_Text provided_
+++

Nylon gears are commonly used in many automotive, electronic, and medical applications, as well as in various industrial machines. Nylon gears offer increased service life because they wear less than metal gears (even though they require less lubrication) and reduce gear noise, which is important in consumer products. Adding a 20% to 30% glass fill to the nylon blend increases the material's stability, rigidity, and wear-resistance.
This application demonstrates the ability of a Synrad CO2 laser to precisely remove the machining hub from the centre of this helical-cut gear after the last manufacturing step.
The laser cutting set-up consisted of a Synrad Firestar f201 laser delivering the beam via XY "flying optics" into a cutting head containing a 127 mm (5.0") plano-convex focusing optic. This optic produces a 203-micron (0.008") spot with a 6.3 mm (0.25") depth of focus. During the cutting process, 2.8 bars (40 PSI) of breathing-grade bottled air was supplied coaxially, with the beam as gas assist.
The machining hub, which measures 2.4 mm (0.093") thick, was cut from the front face of the gear by trepanning a 30.7 mm (1.21") diameter hole that matches, and is aligned to, the bore of the gear. Using 200 watts of power at a cut speed of 2.54 meters per minute (100 inches/minute), the hub was removed in a cycle time of 2.3 seconds per gear. As seen in the photo, the cut edge exhibits slight charring due to the glass fill but has no effect on the finished product.

+++

_Provided material_
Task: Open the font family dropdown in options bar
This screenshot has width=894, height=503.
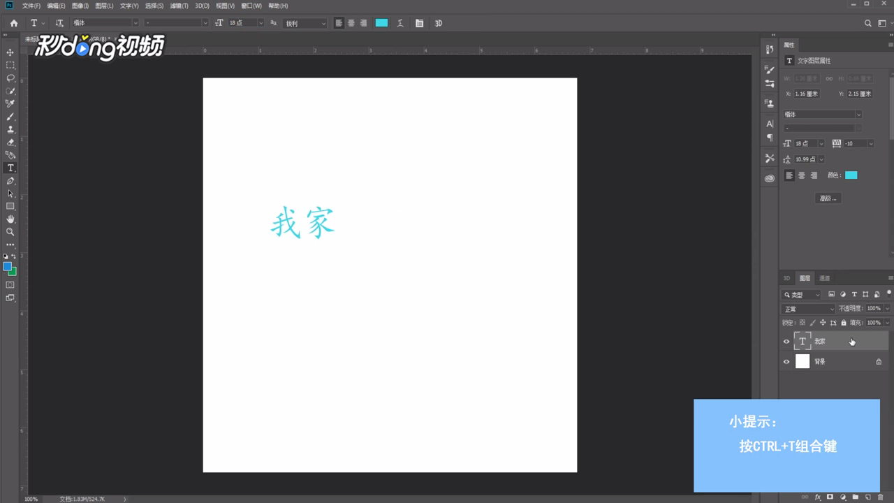Action: click(x=134, y=23)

+++

_Check your understanding_
1. Answer these questions using the text on nylon gears:
(a) How much glass fill is added to the nylon blend?
(b) Which laser model was used in the cutting set-up?
(c) What was the cycle time for removing the hub from each gear?
2. Please revise the text on nylon gears from "Nylon gears are" up to and including "rigidity, and wear-resistance.", replacing "metal gears" with "steel gears".
The lines have no connection to the text on nylon gears.

_Task results_
1.
(a) 20% to 30%
(b) A Synrad Firestar f201
(c) 2.3 seconds per gear

2.
Nylon gears are commonly used in many automotive, electronic, and medical applications, as well as in various industrial machines. Nylon gears offer increased service life because they wear less than steel gears (even though they require less lubrication) and reduce gear noise, which is important in consumer products. Adding a 20% to 30% glass fill to the nylon blend increases the material's stability, rigidity, and wear-resistance.